Williams' case is now before the court for review pursuant to 42 U.S.C. §§ 405(g) and 1383(c)(3). Under 28 U.S.C. § 636(c)(1) and Rule 73 of the Federal Rules of Civil Procedure, the parties have consented to the full jurisdiction of a United States Magistrate Judge. Based on its review of the parties' submissions, the relevant law, and the record as a whole, the court concludes that the decision of the Commissioner is due to be REVERSED and REMANDED for proceedings consistent with this opinion.

I. STANDARD OF REVIEW

The court reviews a Social Security appeal to determine whether the Commissioner's decision "is supported by substantial evidence and based upon proper legal standards." Lewis v. Callahan, 125 F.3d 1436, 1439 (11th Cir. 1997). The court will reverse the Commissioner's decision if it is convinced that the decision was not supported by substantial evidence or that the proper legal standards were not applied. Carnes v. Sullivan, 936 F.2d 1215, 1218 (11th Cir. 1991). The court "may not decide the facts anew, reweigh the evidence, or substitute its judgment for that of the Commissioner," but rather "must defer to the Commissioner's decision if it is supported by substantial evidence." Miles v. Chater, 84 F.3d 1397, 1400 (11th Cir. 1997) (citation and internal quotation marks omitted). "Even if the evidence preponderates against the Secretary's factual findings, [the court] must affirm if the decision reached is supported by substantial evidence." Martin v. Sullivan, 894 F.2d 1520, 1529 (11th Cir. 1990). Moreover, reversal is not warranted even if the court itself would have reached a result contrary to that of the factfinder. See Edwards v. Sullivan, 937 F.2d 580, 584 n.3 (11th Cir. 1991).

The substantial evidence standard is met "if a reasonable person would accept the evidence in the record as adequate to support the challenged conclusion." Holladay v. Bowen, 848 F.2d 1206, 1208 (11th Cir. 1988) (quoting Boyd v. Heckler, 704 F.2d 1207, 1209 (11th Cir. 1983)). The requisite evidentiary showing has been described as "more than a scintilla, but less than a preponderance." Bloodsworth v. Heckler, 703 F.2d 1233, 1239 (11th Cir. 1983). The court must scrutinize the entire record to determine the reasonableness of the decision reached and cannot "act as [an] automaton[] in reviewing the [Commissioner's] decision." Hale v. Bowen, 831 F.2d 1007, 1010 (11th Cir. 1987). Thus, the court must consider evidence both favorable and unfavorable to the Commissioner's decision. Swindle v. Sullivan, 914 F.2d 222, 225 (11th Cir. 1990).

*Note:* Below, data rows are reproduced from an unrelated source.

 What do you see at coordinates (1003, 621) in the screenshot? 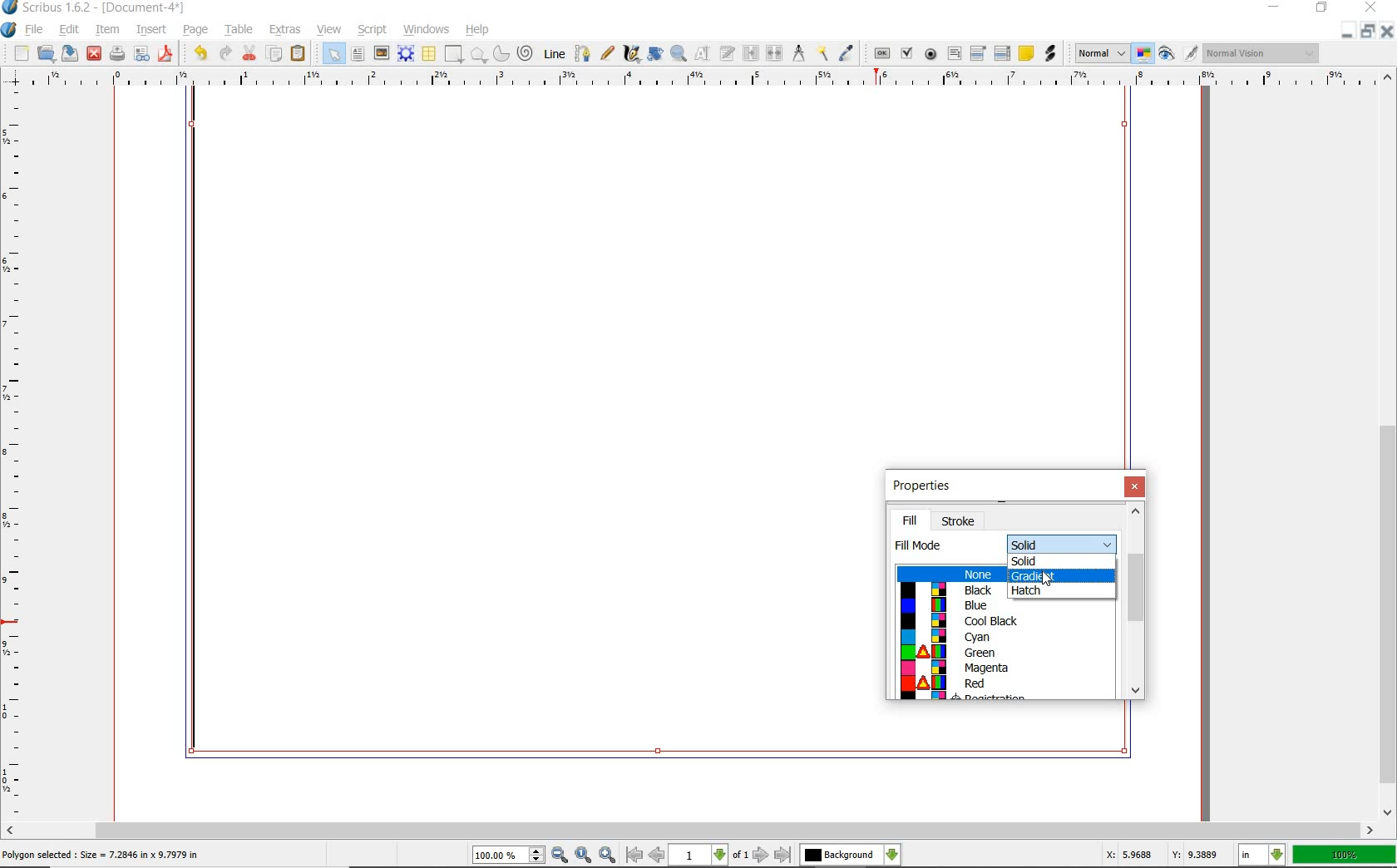
I see `Cool Black` at bounding box center [1003, 621].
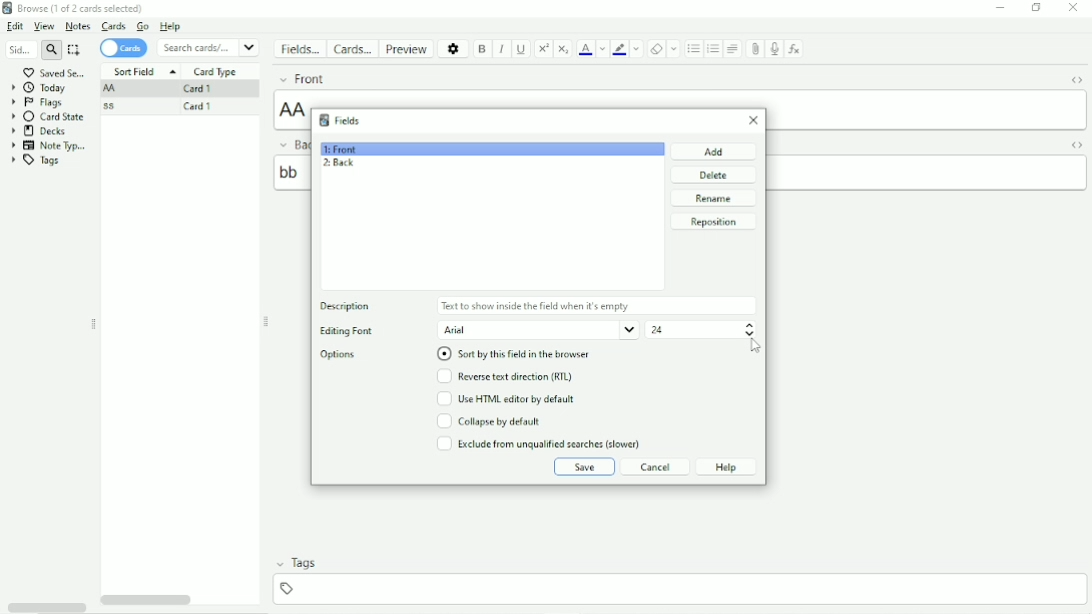 The height and width of the screenshot is (614, 1092). What do you see at coordinates (305, 563) in the screenshot?
I see `Tags` at bounding box center [305, 563].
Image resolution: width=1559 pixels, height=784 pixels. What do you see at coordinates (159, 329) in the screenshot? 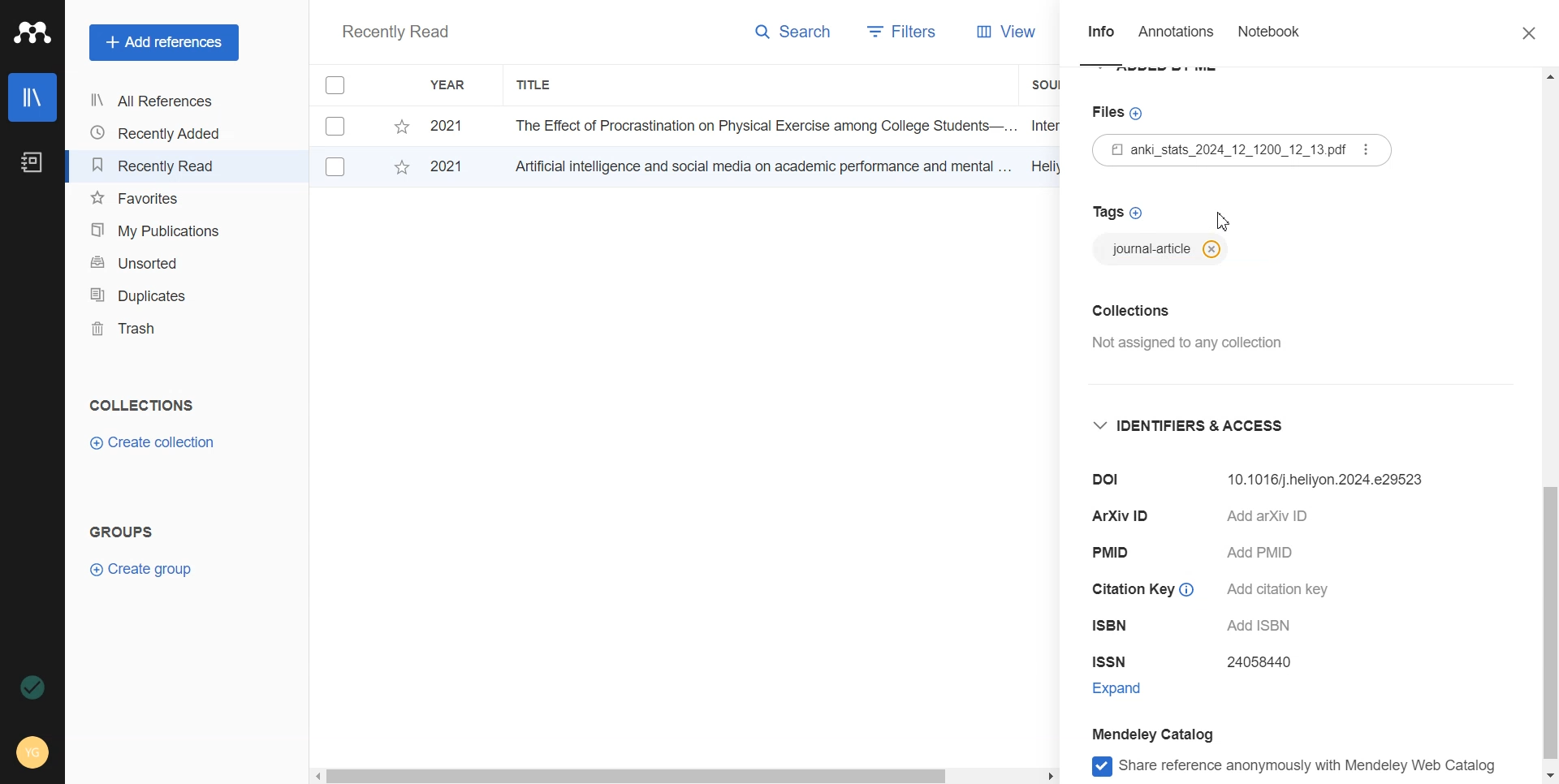
I see `Trash` at bounding box center [159, 329].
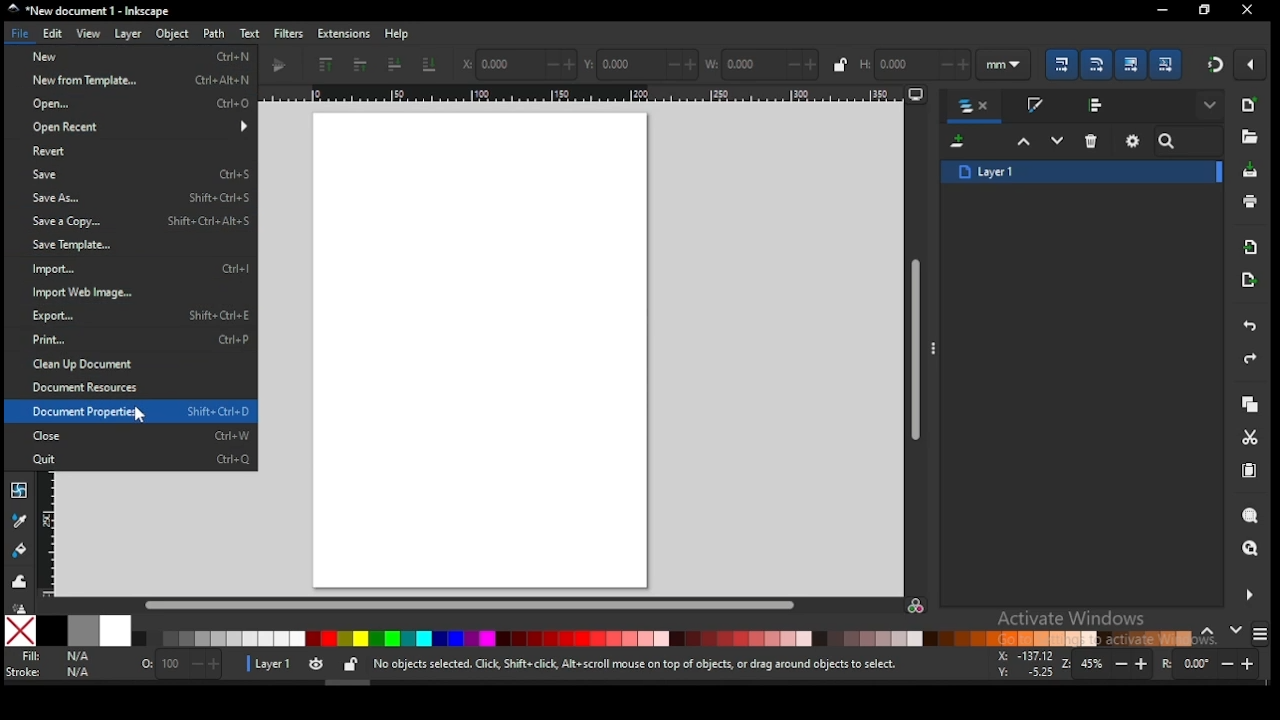  Describe the element at coordinates (1248, 137) in the screenshot. I see `open` at that location.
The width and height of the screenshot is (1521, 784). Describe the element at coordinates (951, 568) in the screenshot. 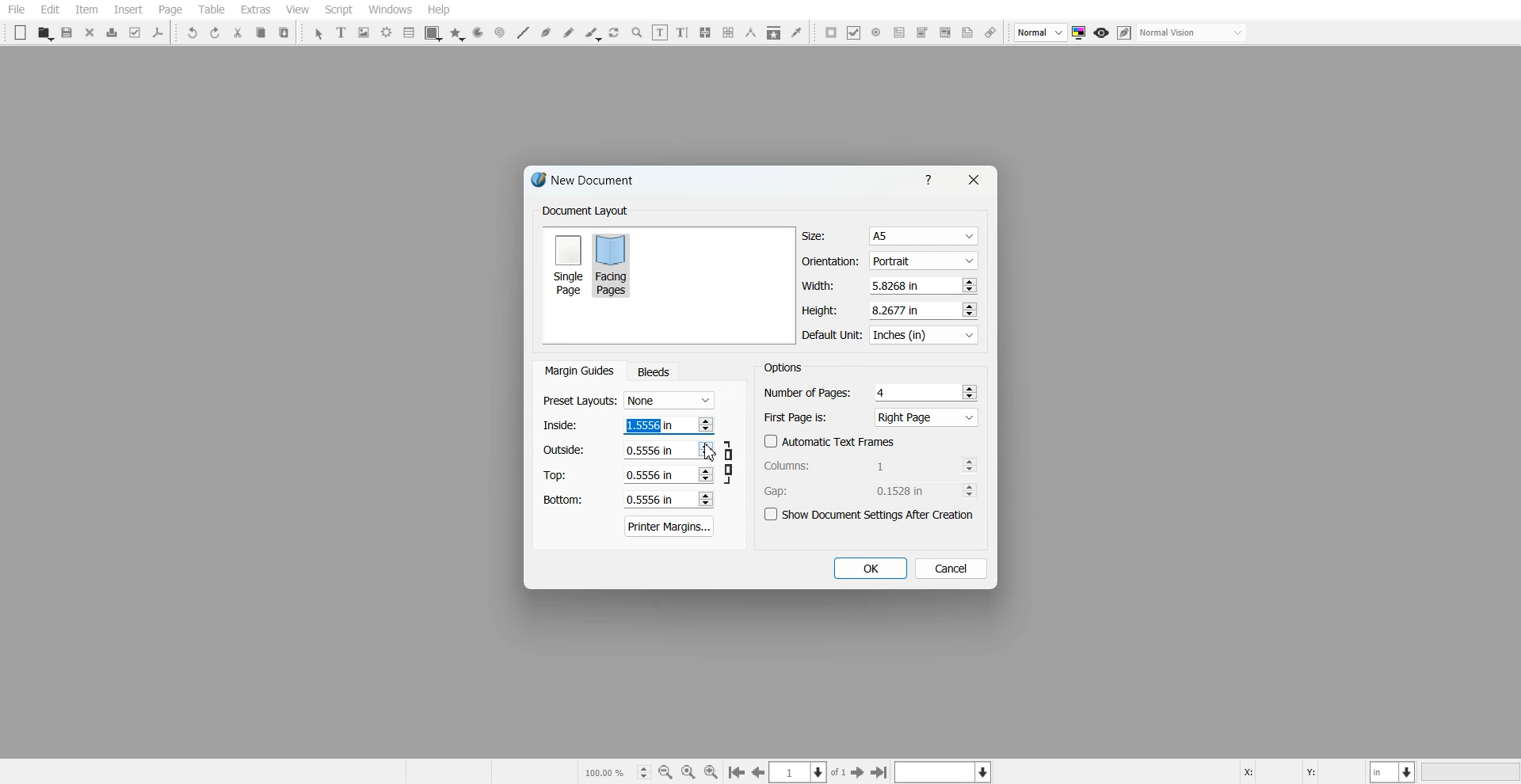

I see `Cancel` at that location.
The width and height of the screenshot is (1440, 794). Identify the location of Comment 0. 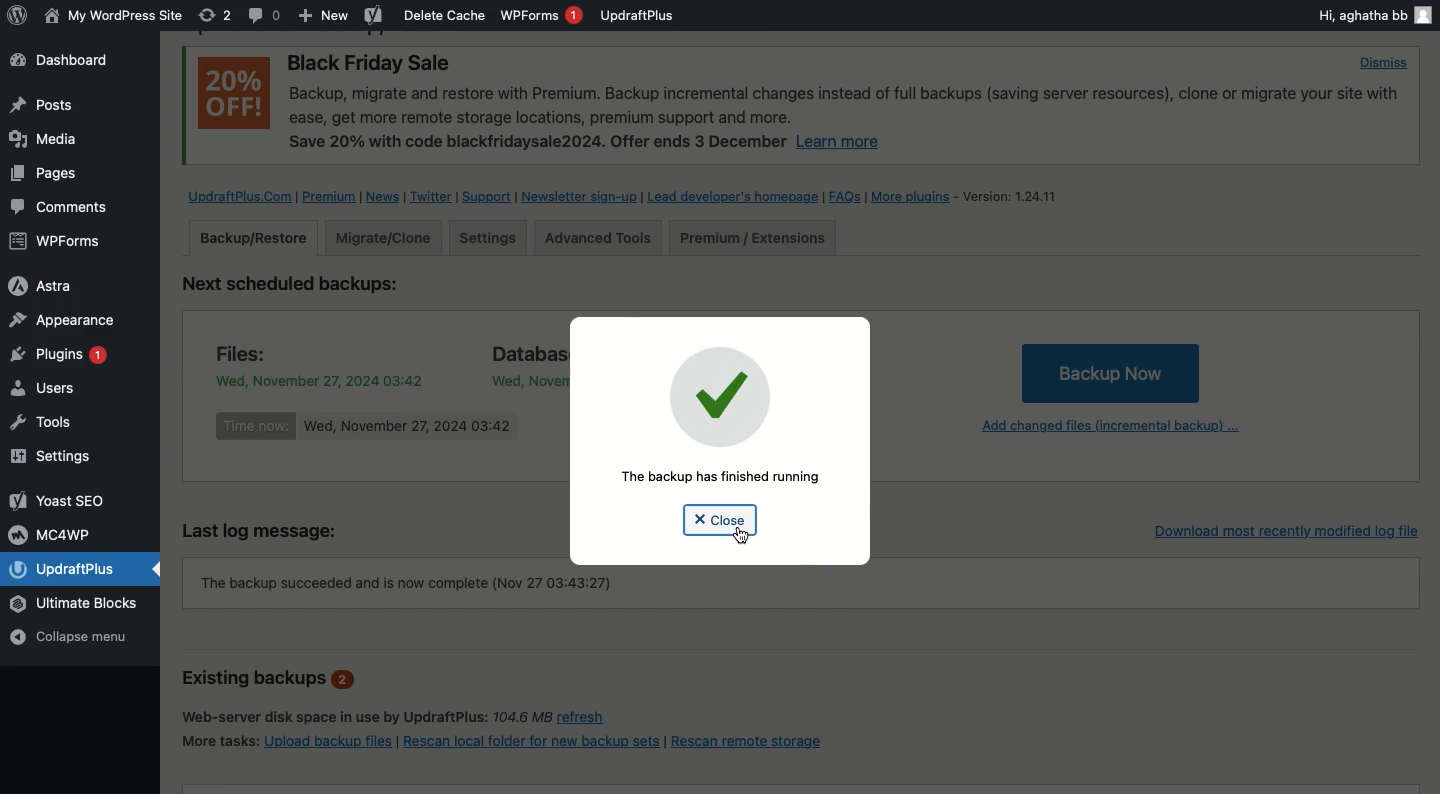
(265, 15).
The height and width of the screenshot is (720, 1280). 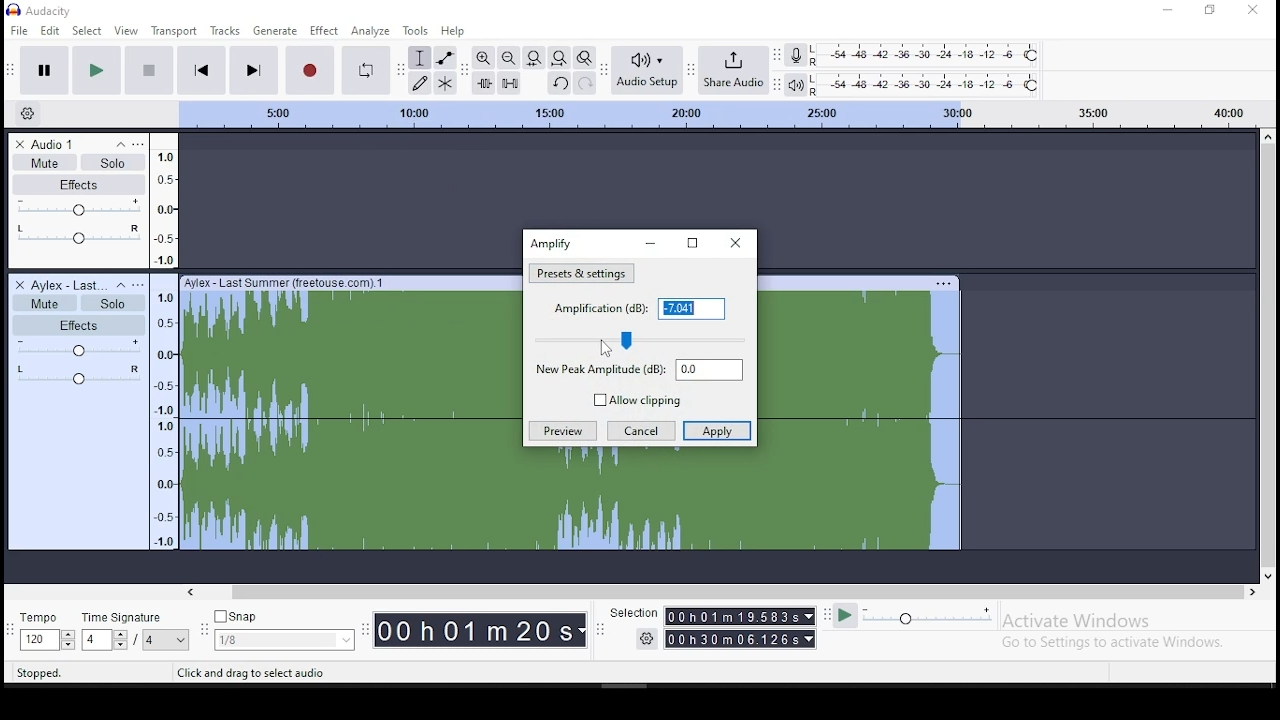 What do you see at coordinates (715, 115) in the screenshot?
I see `scale` at bounding box center [715, 115].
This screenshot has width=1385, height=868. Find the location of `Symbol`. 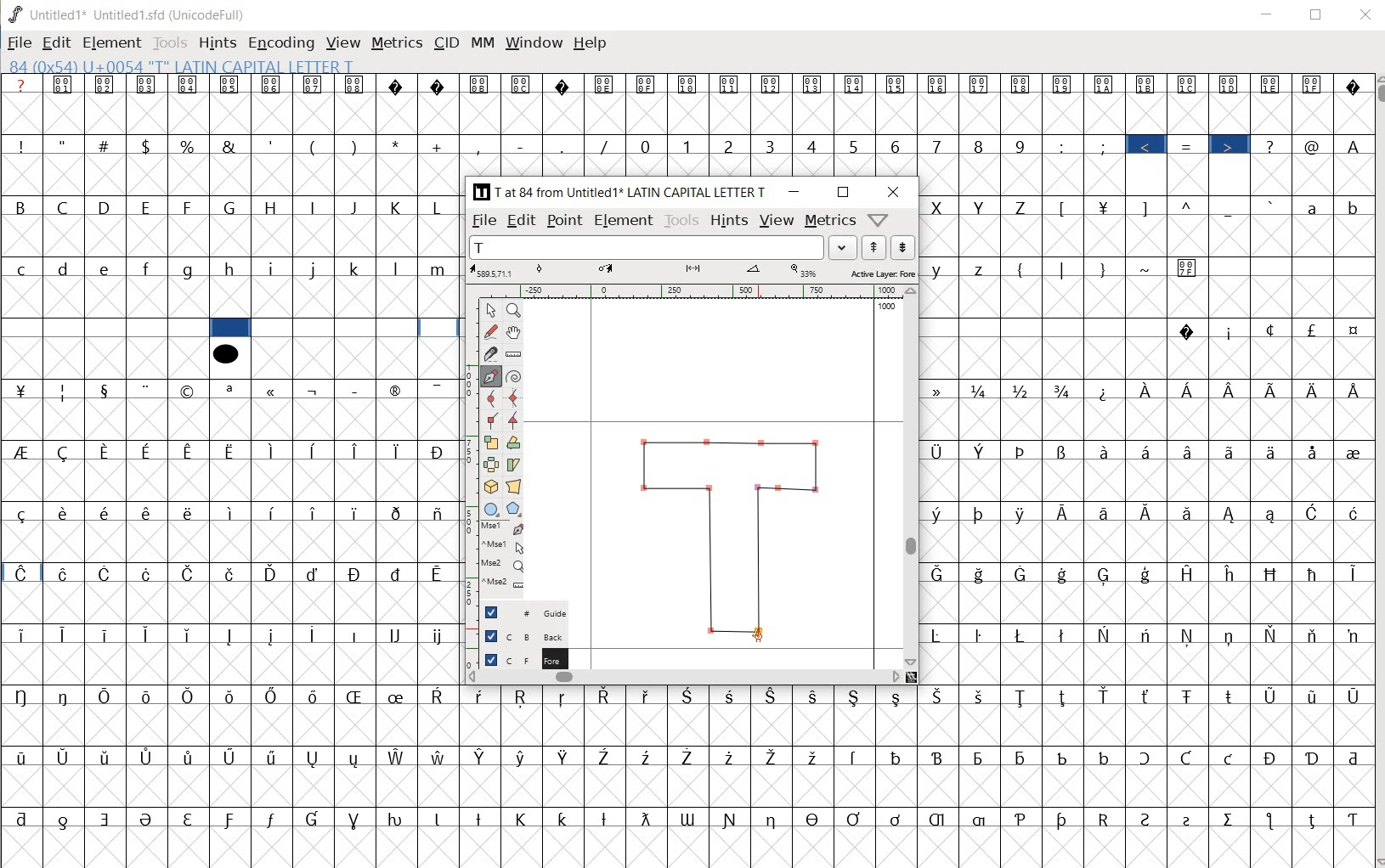

Symbol is located at coordinates (357, 818).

This court will reverse the Commissioner's decision on plenary review if the decision applies incorrect law or fails to provide the court with sufficient reasoning to determine that the Commissioner properly applied the law. Grant v. Astrue, 255 F. App'x 374, 375-76 (11th Cir. 2007) (citing Keeton v. Dep't of Health & Human Servs., 21 F.3d 1064, 1066 (11th Cir. 1994)). There is no presumption that the Commissioner's conclusions of law are valid. Id.

II. STATUTORY AND REGULATORY FRAMEWORK

To qualify for disability benefits, a claimant must show the "inability to engage in any substantial gainful activity by reason of any medically determinable physical or mental impairment which can be expected to result in death or which has lasted or can be expected to last for a continuous period of not less than 12 months." 42 U.S.C. §§ 423(d)(1)(A) & 416(i). A physical or mental impairment is "an impairment that results from anatomical, physiological, or psychological abnormalities which are demonstrated by medically acceptable clinical and laboratory diagnostic techniques." 42 U.S.C. § 423(d)(3). Williams bears the burden of proving that she is disabled, and she is responsible for producing evidence sufficient to support her claim. See Ellison v. Barnhart, 355 F.3d 1272, 1276 (11th Cir. 2003).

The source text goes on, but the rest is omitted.